Arafat, pur con la sua "vita spartana" imposta dalle circostanze vantava un patrimonio personale di tutto riguardo, che ne faceva secondo la rivista americana Forbes uno degli uomini più ricchi del mondo.
Comunque, al netto della rendita e dei lussi parigini della moglie Suha, è credibile che i suoi fondi segreti avessero non tanto una nobile "valenza politica", quanto la funzione di mantenere il potere attraverso la corruzione.
Si tratta ancora di "politica", certo, ma nel senso più deteriore del termine.
Stupisce poi l’assenza della voce "terrorismo" tra i possibili impieghi dei fondi neri dell’Anp. Anche se si sa che Arafat finanziava gli attentati.

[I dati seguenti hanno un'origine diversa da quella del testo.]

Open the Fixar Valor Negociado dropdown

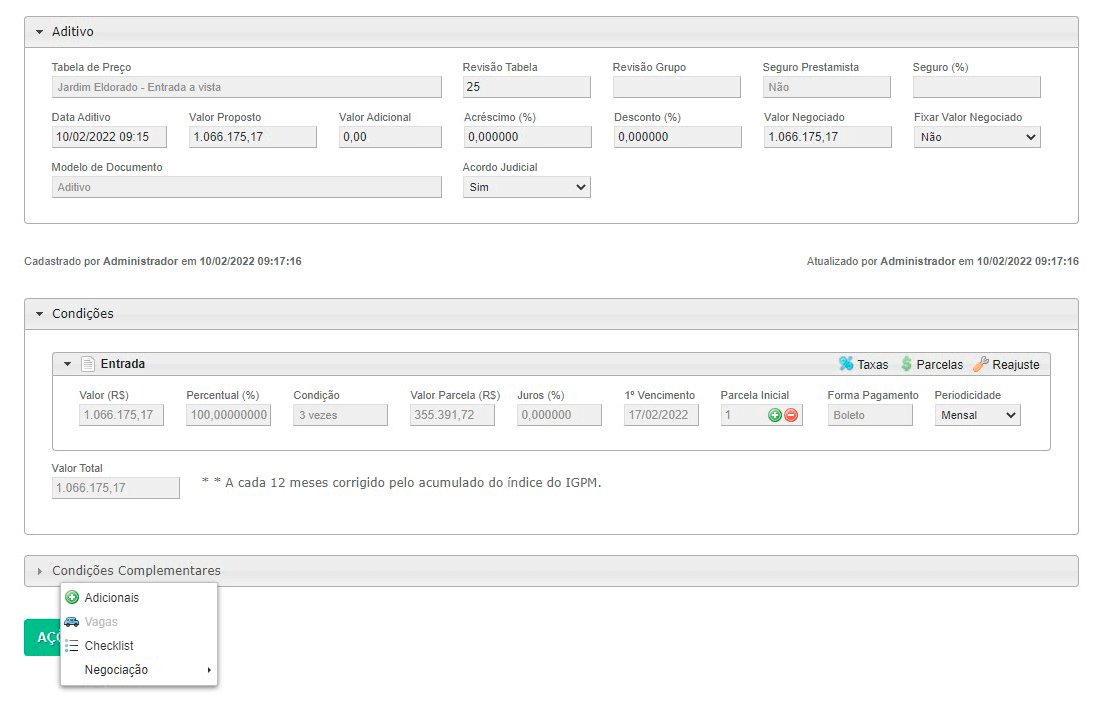976,137
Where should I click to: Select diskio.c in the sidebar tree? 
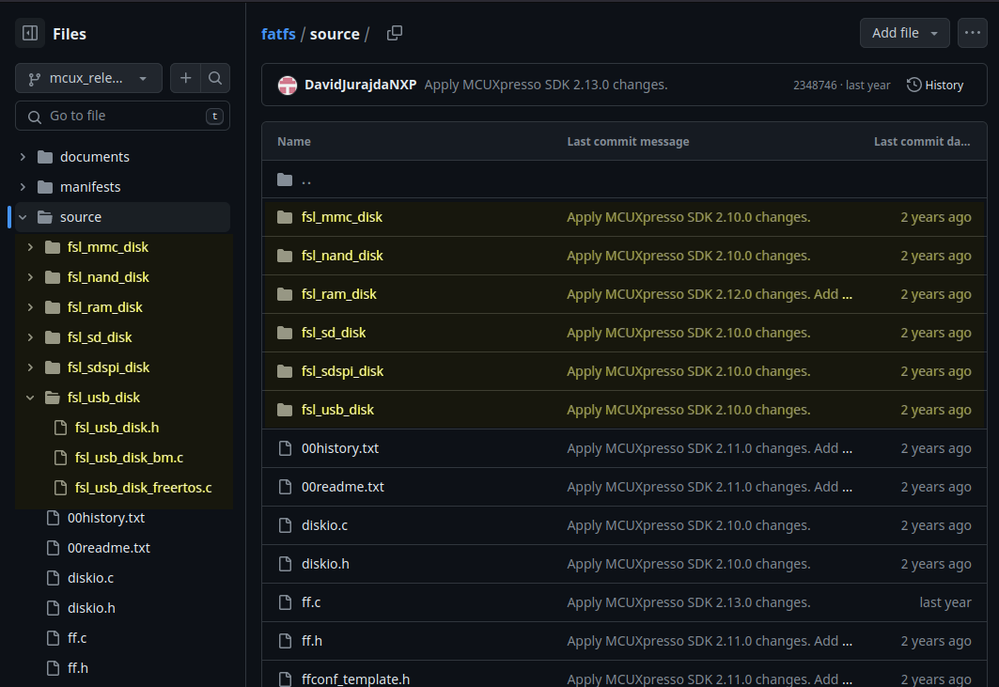pos(90,578)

All’inizio la somma si aggirava attorno ai 200 milioni, con il passare del tempo è salita a oltre 800. Il "curdo" investe in società di computer negli Usa, in compagnie telefoniche in Medio Oriente, persino in una maxi sala da bowling al Grenwich Village, a New York. Tra i clienti affezionati Cameron Diaz e l’ex sindaco Giuliani, tenace nemico dell’Olp.
Altri soldi vengono usati per speculazioni, non sempre abuon fine, insieme a un ex agente dei servizi segreti israeliani Yossi Ginossar. Ed emergono rapporti anche con la famiglia Sharon.
Su questo si poteva essere più precisi: quali membri della famiglia Sharon? Erano a conoscenza della provenienza del denaro? Da dove vengono le informazioni?
Un’altra porzione prende la via di Parigi, dove Suha Arafat con l’aiuto di un uomo d’affari libanese, Pierre Rizk, probabilmente crea una seconda cassaforte. Rizk è un personaggio controverso. Abile negli affari, è stato membro della Falange libanese, formazione che ha condotto una sanguinosa guerra contro i palestinesi. Ma questo non impedisce a Rizk di diventare un ottimo parte degli Arafat. Si dice addirittura un consigliere molto ascoltato nelle questioni economiche.

Le transazioni economiche effettuate a Parigi destano l’attenzione della sezione anti-riciclaggio della polizia francese che indaga a fondo sul passaggio sui conti di Suha di una somma oscillante tra gli 11 e i 13 milioni di dollari. Denaro arrivato da una banca Tunisi – dove oggi l’ex first lady vive – e "non proveniente" dal budget palestinese. Altro mistero , con implicazioni politiche, quello legato ai soldi depositati dagli uomini di Arafat alla Deutsche Bank di Ginevra. Un lato funzionario di origine araba della banca, che chiamiamo mister T, apre nuovi conti su cui travasa il denaro di Arafat. All’insaputa del suo istituto il dirigente punta a svuotare la cassa prima che arrivino i nuovi capi dell’Autorità. L’operazione, scattata in novembre, deve favorire il premier Abu Ala e l’esponente dell’ala dura Faruk Khaddumi, due avversari dell’attuale presidente Abu Mazen.
Davanti a polemiche e rivelazioni sulla stampa, i dirigenti palestinesi promettono di far chiarezza. In dicembre è Khaddumi ad annunciare che Rashid ha restituito 600 milioni di dollari. Non è chiaro se si tratti della somma già calcolata dal Fmi o d’altro. Con fatica Salam Fayad, il responsabile della finanze palestinesi stimato negli ambienti internazionali, prova a rimettere ordine nei conti. L a regola è quella della trasparenza. La chiedono i Paesi-donatori, decisi a evitare truffe e ruberie intollerabili, la invoca il palestinese della strada. Ma forse la buona volontà non basterà. Sui fondi segreti e sulla corruzione si è creato un sistema di potere che si dimostra ancora forte.